L’ennemi des femmes
Depuis mardi et jusqu’au 17 octobre se déroule la «Marche mondiale des femmes» (MMF) organisée par la Fédération des femmes du Québec (FFQ). Six jours d’activités et de marches au cours desquels les militantes dénonceront la situation des femmes et se mobiliseront pour lutter contre la pauvreté, la discrimination, l’oppression, la marginalisation et l’exclusion, dont la gent féminine serait victime. Six jours pour présenter leur vision féministe de la société et les moyens à prendre pour permettre aux femmes d’atteindre l’autonomie financière.
Bien qu’il s’agisse souvent de lieux communs, les objectifs énoncés par la FFQ n’en sont pas moins louables et universellement cautionnés. En revanche, les raisons invoquées pour expliquer la situation de certaines femmes, tout comme les solutions proposées, font sursauter.
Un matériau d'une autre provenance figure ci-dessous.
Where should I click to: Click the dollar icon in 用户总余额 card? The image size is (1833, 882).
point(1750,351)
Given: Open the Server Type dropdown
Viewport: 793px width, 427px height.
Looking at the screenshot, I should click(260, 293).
Dans son Cahier des revendications 2010, la FFQ affirme que «la pauvreté des femmes et le manque d’autonomie économique découlent de choix politiques et économiques que nous effectuons chaque jour en tant que société», une société qu’elle qualifie de patriarcale et d’oppressante. En guise de solution, la FFQ décrète une série de droits fondamentaux (droit à l’éducation, au logement, au meilleur état de santé possible, à des services sociaux, au travail, à la sécurité économique, à un environnement sain, etc.) pour lesquels elle réclame systématiquement l’intervention du gouvernement, notamment pour hausser le salaire minimum et réformer l’aide sociale de manière à supprimer les catégories «apte» et «inapte» à l’emploi.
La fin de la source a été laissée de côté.